Cinéma – Burning Lights, une compétition originale à Visions du réel
L’édition 2023 de Visions du réel a touché à sa fin dimanche passé après dix jours d’engouement à Nyon. La section Burning Lights mettait en compétition des longs et moyens métrages internationaux proposant de nouvelles formes de cinéma.
Apocryphal county de Geoffrey Lachassagne
Apocryphal county, de Geoffrey Lachassagne propose de mettre en images, souvent par des panoramiques à 360°, les paysages de Yoknapatawpha, le comté dans lequel prennent place les histoires de l’écrivain américain William Faulkner. Au fil des paysages, cartographiés au début du film, on découvre aussi ses personnages, presque immobiles face à la caméra au point de friser la photographie. Prenant pour sujet un écrivain qui a passé sa vie à jouer avec la vérité, Lachassagne fait de même en piégeant magistralement son public qui croit un peu trop fort à la phrase d’ouverture du film annonçant que la géographie apocryphe de Faulkner se superpose bien à la réalité.

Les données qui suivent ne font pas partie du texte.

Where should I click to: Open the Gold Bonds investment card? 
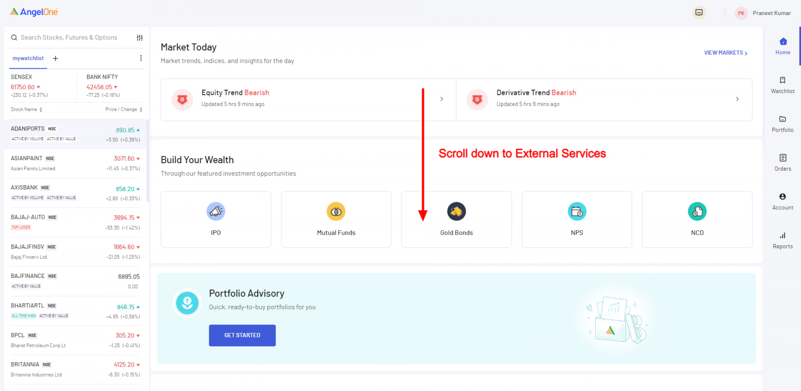point(456,219)
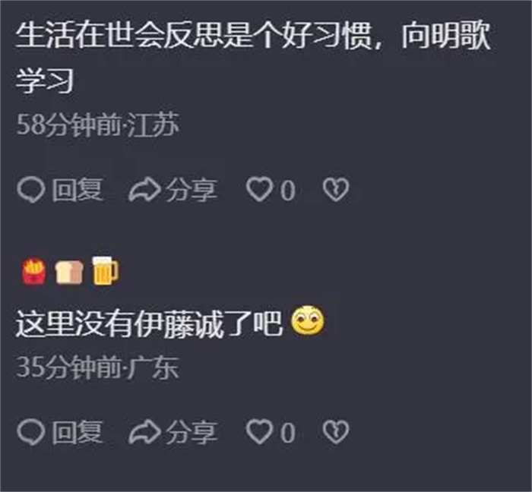The width and height of the screenshot is (532, 492).
Task: Click the reply bubble icon under the 江苏 comment
Action: point(31,190)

Filming, de Samuel Moreno Alvarez
Filming, de Samuel Moreno Alvarez, propose une sorte d’adaptation de Notes sur le cinématographe de Robert Bresson en superposant un peu de son texte à des images de tournage dans un champ de café colombien. Le petit monde s’affaire, pris dans l’œuvre cinématographique qu’ils sont en train de créer, alors que la caméra d’Alvarez prend du recul sur ce que faire un film veut dire.

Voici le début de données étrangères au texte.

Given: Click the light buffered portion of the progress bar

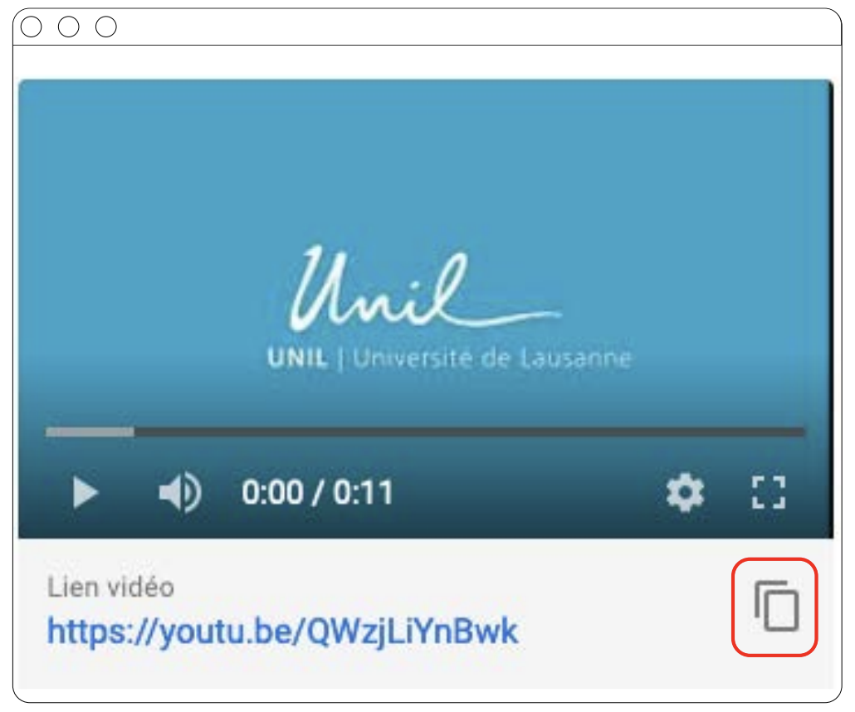Looking at the screenshot, I should click(x=90, y=432).
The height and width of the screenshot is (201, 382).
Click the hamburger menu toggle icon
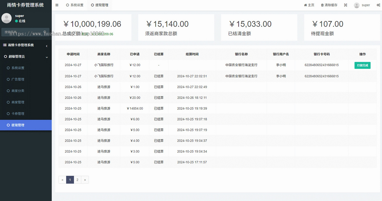[x=57, y=5]

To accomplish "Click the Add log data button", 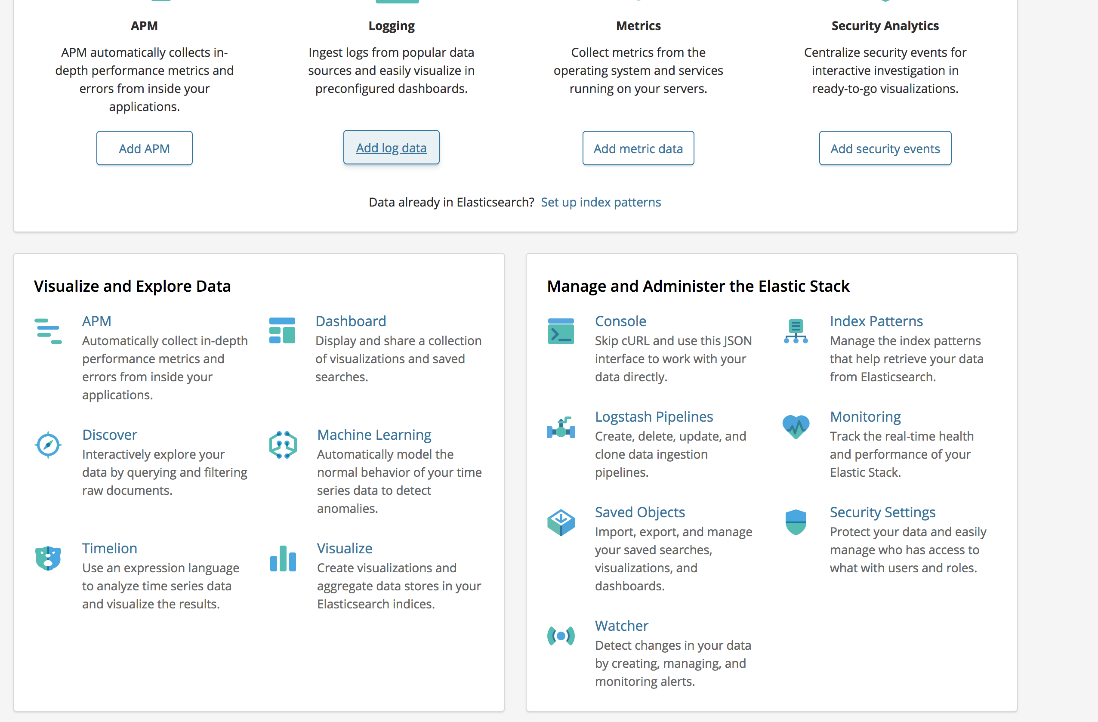I will [x=391, y=148].
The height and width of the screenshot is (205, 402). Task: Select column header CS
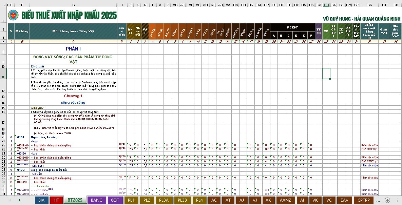(x=369, y=5)
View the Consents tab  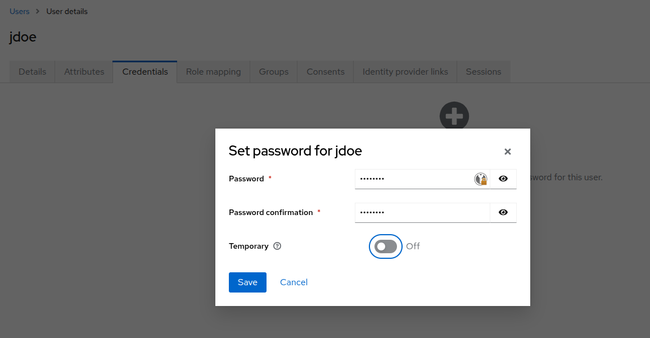pos(326,72)
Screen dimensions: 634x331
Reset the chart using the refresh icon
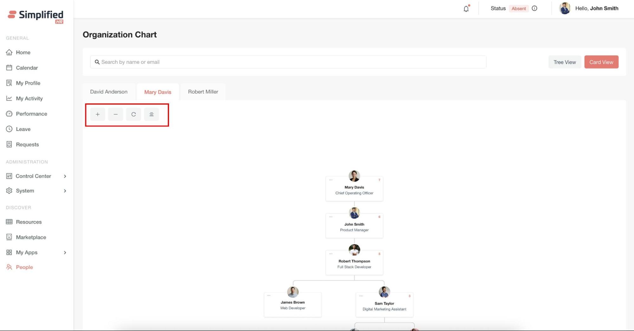point(134,114)
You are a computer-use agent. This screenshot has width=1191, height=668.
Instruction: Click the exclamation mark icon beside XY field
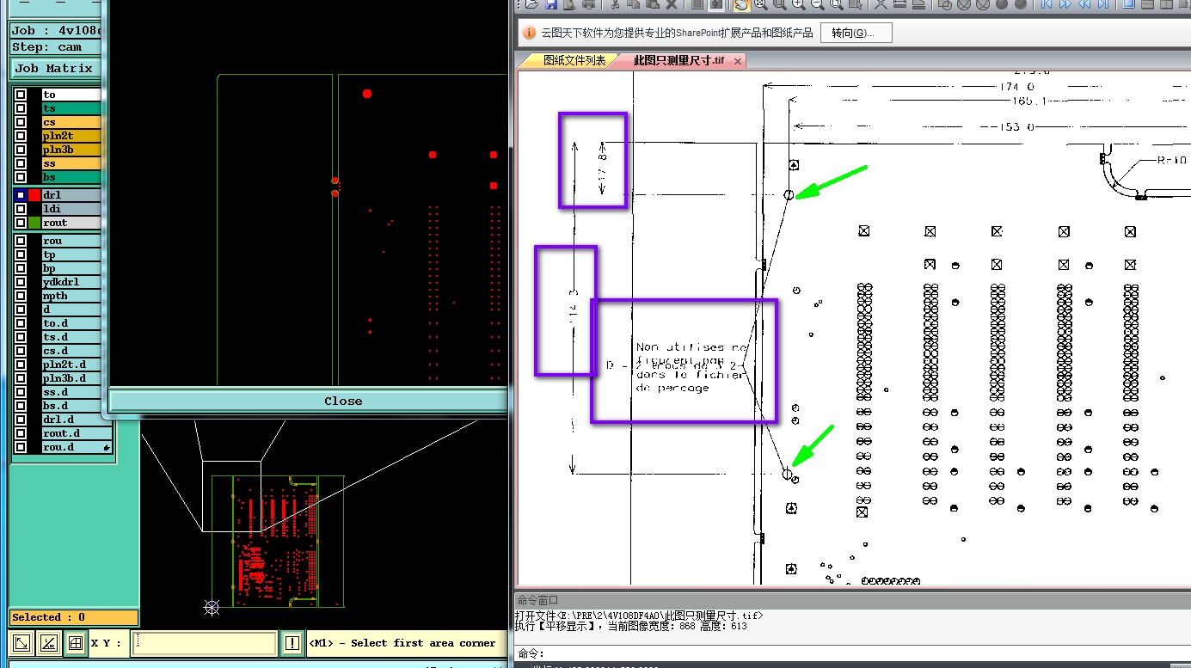(x=292, y=642)
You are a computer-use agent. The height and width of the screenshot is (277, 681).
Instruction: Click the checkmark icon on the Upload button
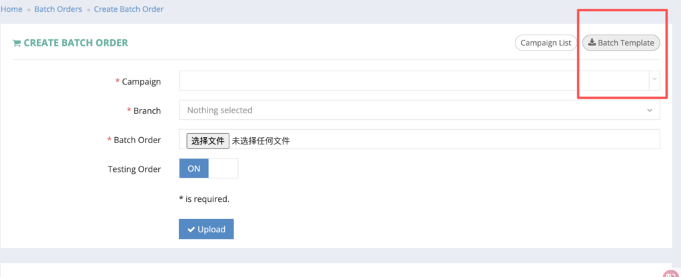pos(191,230)
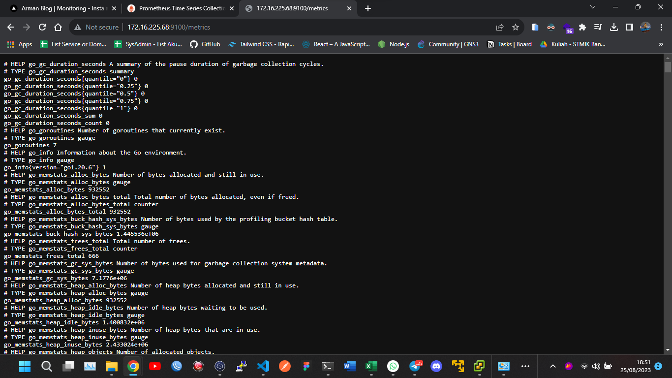Click the page reload button
672x378 pixels.
[42, 28]
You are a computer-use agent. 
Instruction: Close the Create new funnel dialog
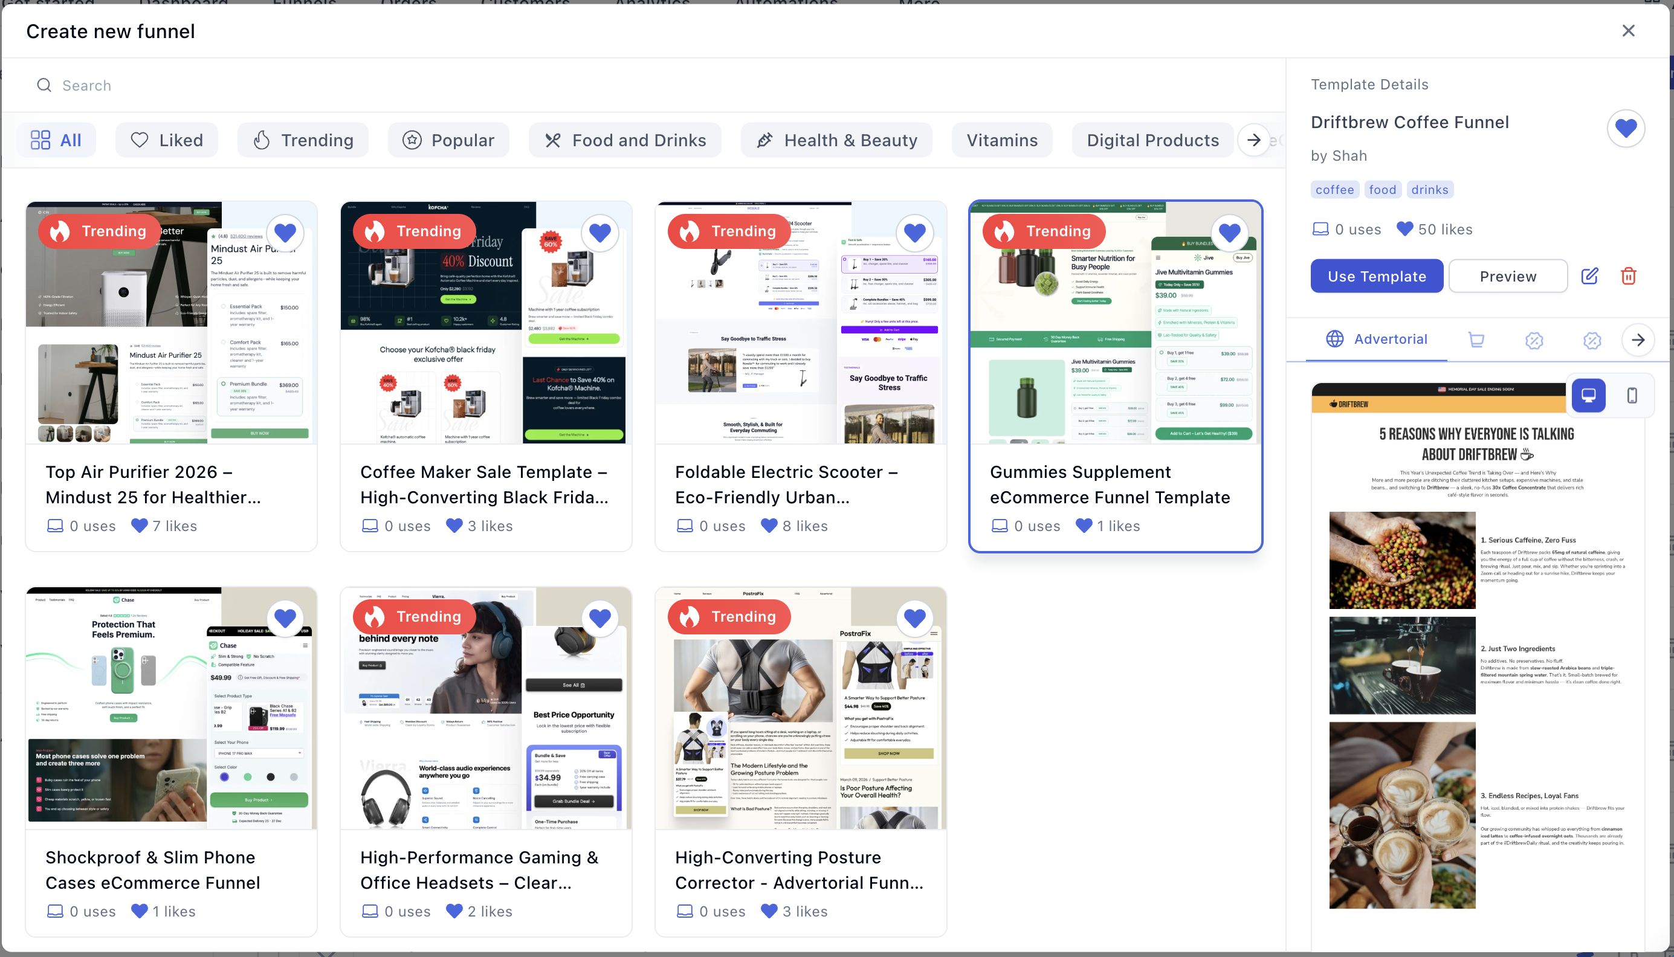[1628, 31]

Taxibol, de Tommaso Santambrogio
Taxibol met en scène Lav Diaz aux côtés de Gustavo Flecha, dans un taxi à Cuba. Les deux hommes discutent, dans un champ contre-champ qui constitue à lui seul la première partie du film. Après qu’ils se soient présentés dans leurs langues respectives et que l’on ait compris qu’ils se comprenaient bien qu’ils ne parlent pas la même langue, les enjeux de leur présence commune dans ce taxi sont révélés : il s’agit pour le Philippin Lav Diaz de venger sa patrie en retrouvant un général proche de Marcos, exilé à Cuba. Cette première partie de film bizarrement légère laisse ensuite place à un tout autre film, que le monochrome relie au premier, constitués de lents plans fixes à la plastique envoûtante, qui nous permettent de voir le quotidien répétitif du général exilé. Chaque jour, la même routine est capturée par le réalisateur et son chef opérateur, qui changent de jours en jours leur angle d’approche.
« Je verrai toujours vos visages »
Fiction, Jeanne Herry, France, 2023, 118’, VF, 16/16 ans
Au cinéma d’Oron, samedi 6, dimanche 7 et mardi 9 mai à 20h
Au cinéma d’Oron, aller voir vos visages
Depuis 2014, on propose aux victimes de vols et de viols ainsi qu’à des auteurs d’infraction des mesures de justice restaurative, consistant en des rencontres entre victimes et agresseurs encadrées par des professionnels.
C’est à ce milieu que s’intéresse le nouveau film de Jeanne Herry, Je verrai toujours vos visages. Deux histoires y sont mises en parallèle : il s’agit d’une part de voir Chloé s’engager dans cette procédure alors qu’elle vient d’apprendre que son frère, qui l’a violée pendant son enfance, est de retour dans la ville qu’elle habite. D’autre part, une thérapie de groupe réunit trois hommes auteurs de nombreux délits et incarcérés depuis, face à trois victimes qui peinent à se remettre d’un vol à l’arrachée, d’un cambriolage ou d’un braquage.
Si on imagine bien comment la justice restaurative peut aussi faire face à des échecs, Je verrai toujours vos visages s’attache à en démontrer la réussite, en illustrant comment le fait de rencontrer cet autre permet de comprendre et de contextualiser des violences traumatisantes. La médiation semble ainsi permettre aux victimes de reconnaître leur douleur tout en la dépassant. Le film de la réalisatrice de Pupille, qui remplit les salles depuis quelques semaines, sera projeté pour une courte durée encore au cinéma d’Oron.